(Stored items from a collection)
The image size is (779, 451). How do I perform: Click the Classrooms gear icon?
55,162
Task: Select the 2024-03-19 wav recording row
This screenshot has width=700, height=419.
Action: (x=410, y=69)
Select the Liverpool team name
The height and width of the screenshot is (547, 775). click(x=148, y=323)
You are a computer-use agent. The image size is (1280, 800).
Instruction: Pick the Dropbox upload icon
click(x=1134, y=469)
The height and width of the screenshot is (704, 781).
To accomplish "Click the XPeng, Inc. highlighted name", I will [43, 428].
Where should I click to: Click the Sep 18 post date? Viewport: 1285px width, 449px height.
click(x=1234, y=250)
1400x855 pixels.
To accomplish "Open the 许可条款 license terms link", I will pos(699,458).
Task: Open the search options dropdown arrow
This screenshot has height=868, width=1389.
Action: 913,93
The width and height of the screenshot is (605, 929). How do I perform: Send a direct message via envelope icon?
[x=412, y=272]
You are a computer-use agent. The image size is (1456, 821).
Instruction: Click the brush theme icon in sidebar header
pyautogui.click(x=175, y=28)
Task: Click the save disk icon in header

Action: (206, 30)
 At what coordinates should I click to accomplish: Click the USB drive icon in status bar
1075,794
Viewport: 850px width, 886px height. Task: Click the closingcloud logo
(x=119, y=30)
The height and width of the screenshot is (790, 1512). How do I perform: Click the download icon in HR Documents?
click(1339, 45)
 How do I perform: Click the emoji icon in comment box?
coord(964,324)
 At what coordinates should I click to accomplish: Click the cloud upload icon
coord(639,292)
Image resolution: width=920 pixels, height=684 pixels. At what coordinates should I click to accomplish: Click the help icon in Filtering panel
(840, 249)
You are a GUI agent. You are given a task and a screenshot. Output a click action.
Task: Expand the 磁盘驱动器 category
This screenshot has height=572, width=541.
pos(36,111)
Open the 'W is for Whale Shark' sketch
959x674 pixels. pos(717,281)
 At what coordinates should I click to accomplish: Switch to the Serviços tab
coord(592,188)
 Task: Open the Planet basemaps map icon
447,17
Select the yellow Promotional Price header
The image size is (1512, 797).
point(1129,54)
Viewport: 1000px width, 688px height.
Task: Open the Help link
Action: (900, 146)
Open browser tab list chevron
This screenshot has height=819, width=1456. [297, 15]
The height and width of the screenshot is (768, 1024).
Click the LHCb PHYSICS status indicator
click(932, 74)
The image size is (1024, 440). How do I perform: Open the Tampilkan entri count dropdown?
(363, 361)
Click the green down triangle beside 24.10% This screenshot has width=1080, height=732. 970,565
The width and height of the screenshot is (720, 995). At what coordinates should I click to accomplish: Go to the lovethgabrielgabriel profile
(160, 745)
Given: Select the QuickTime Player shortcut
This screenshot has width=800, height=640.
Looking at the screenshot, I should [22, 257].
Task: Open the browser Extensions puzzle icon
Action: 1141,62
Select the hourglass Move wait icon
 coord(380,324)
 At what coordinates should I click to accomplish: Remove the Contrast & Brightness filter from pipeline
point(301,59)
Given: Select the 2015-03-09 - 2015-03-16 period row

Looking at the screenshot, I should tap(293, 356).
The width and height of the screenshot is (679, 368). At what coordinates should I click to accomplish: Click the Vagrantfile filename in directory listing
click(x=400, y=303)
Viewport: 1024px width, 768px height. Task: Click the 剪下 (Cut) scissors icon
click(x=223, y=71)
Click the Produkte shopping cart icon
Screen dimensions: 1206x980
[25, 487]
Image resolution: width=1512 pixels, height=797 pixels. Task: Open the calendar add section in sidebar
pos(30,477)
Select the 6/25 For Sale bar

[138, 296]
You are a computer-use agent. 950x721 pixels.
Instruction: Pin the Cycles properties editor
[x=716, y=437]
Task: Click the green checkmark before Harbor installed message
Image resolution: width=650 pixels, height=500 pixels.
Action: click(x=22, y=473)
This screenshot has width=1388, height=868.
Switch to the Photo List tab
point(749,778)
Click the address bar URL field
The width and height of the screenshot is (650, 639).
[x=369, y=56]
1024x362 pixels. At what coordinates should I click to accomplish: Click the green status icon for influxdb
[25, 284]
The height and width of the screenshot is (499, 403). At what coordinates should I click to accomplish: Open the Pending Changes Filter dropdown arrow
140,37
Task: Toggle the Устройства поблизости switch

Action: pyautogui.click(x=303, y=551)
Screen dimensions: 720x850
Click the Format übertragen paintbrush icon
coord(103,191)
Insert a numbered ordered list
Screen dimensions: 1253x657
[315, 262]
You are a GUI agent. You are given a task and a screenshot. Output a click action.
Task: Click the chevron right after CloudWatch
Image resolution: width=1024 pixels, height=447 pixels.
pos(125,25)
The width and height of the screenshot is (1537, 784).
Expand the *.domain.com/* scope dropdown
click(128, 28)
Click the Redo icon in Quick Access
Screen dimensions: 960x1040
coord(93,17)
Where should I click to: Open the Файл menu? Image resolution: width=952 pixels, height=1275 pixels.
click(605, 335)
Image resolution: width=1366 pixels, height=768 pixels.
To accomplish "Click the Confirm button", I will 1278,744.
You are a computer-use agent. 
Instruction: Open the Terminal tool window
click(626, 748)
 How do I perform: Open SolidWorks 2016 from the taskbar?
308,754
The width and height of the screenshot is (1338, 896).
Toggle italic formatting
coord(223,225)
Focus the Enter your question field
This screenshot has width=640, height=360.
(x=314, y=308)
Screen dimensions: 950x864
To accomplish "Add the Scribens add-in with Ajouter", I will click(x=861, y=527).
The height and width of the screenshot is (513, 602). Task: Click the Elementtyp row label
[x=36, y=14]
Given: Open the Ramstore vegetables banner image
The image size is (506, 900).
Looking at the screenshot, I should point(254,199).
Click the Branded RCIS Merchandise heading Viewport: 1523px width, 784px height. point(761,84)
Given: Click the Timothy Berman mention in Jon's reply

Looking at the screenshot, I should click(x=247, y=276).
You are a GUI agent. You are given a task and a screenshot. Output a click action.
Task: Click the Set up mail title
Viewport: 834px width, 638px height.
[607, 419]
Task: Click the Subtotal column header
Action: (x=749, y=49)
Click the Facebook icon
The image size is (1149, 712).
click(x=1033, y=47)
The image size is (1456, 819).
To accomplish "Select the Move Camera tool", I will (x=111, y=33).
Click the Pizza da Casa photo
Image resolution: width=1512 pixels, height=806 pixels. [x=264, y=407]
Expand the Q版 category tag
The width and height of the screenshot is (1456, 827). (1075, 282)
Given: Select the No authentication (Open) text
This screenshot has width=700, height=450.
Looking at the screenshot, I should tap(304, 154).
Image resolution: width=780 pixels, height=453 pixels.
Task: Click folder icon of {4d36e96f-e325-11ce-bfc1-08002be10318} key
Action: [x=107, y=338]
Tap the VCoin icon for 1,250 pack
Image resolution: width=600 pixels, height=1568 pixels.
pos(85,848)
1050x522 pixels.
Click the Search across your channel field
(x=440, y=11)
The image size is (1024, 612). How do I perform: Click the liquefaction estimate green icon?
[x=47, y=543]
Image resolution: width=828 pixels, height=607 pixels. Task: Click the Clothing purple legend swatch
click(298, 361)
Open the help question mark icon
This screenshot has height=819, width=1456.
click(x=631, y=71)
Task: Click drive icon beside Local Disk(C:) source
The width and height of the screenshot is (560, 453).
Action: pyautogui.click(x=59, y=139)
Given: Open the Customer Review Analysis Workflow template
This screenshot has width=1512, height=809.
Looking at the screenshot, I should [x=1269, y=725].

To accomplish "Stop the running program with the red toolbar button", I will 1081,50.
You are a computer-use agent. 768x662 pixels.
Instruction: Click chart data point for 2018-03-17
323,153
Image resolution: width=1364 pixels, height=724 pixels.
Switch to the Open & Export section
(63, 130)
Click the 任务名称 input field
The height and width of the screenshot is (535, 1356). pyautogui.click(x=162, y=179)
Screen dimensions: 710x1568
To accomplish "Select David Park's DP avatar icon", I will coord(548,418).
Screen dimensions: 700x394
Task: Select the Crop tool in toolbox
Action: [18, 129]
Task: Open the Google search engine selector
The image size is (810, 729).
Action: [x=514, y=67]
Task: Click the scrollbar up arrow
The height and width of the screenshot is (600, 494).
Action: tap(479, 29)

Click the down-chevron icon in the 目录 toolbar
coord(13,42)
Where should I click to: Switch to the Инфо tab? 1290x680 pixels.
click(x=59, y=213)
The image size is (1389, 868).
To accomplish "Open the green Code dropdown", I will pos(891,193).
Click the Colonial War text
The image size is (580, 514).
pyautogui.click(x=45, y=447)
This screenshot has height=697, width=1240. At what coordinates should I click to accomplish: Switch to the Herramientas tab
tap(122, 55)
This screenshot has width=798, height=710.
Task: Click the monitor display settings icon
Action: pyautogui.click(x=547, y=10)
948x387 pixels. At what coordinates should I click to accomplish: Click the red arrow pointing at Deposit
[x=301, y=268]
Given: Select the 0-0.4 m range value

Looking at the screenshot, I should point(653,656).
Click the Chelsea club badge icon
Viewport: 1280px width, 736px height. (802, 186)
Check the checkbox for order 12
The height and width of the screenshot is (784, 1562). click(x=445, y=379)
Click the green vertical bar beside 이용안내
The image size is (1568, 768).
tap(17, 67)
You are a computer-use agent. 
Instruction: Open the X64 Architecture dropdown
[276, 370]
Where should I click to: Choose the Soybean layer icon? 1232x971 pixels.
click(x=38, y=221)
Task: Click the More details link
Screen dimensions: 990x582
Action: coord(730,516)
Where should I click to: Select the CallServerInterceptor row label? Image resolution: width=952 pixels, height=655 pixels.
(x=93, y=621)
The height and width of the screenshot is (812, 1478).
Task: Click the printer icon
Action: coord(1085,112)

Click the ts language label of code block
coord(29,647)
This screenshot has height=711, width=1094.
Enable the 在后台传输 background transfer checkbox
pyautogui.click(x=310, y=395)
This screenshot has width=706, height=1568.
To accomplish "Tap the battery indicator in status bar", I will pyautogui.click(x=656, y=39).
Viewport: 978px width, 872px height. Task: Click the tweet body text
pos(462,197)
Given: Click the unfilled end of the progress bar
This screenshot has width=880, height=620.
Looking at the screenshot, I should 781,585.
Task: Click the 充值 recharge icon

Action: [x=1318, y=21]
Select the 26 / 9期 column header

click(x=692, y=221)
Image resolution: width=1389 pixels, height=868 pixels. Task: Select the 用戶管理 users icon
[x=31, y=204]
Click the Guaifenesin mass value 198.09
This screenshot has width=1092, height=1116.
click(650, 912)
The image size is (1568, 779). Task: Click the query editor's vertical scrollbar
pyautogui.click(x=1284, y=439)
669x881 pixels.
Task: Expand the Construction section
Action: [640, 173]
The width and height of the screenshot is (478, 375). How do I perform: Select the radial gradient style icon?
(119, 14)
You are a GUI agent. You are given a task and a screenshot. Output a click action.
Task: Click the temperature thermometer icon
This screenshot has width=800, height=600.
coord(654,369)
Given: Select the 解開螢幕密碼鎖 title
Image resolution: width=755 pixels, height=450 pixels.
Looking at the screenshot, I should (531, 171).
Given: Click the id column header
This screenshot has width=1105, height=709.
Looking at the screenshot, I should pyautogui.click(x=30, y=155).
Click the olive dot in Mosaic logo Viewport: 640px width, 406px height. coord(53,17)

[Directions for this task]: Please rewrite the lines from the one containing "Click the green down" up to and including the one containing "Looking at the screenshot, I should tap(293, 356).", swapping "hourglass" for "sandglass" and leaving everything else as it is.

[The output]:
Click the green down triangle beside 24.10% This screenshot has width=1080, height=732. 970,565
The width and height of the screenshot is (720, 995). At what coordinates should I click to accomplish: Go to the lovethgabrielgabriel profile
(160, 745)
Given: Select the QuickTime Player shortcut
This screenshot has width=800, height=640.
Looking at the screenshot, I should [22, 257].
Task: Open the browser Extensions puzzle icon
Action: 1141,62
Select the sandglass Move wait icon
 coord(380,324)
 At what coordinates should I click to accomplish: Remove the Contrast & Brightness filter from pipeline
point(301,59)
Given: Select the 2015-03-09 - 2015-03-16 period row

Looking at the screenshot, I should tap(293, 356).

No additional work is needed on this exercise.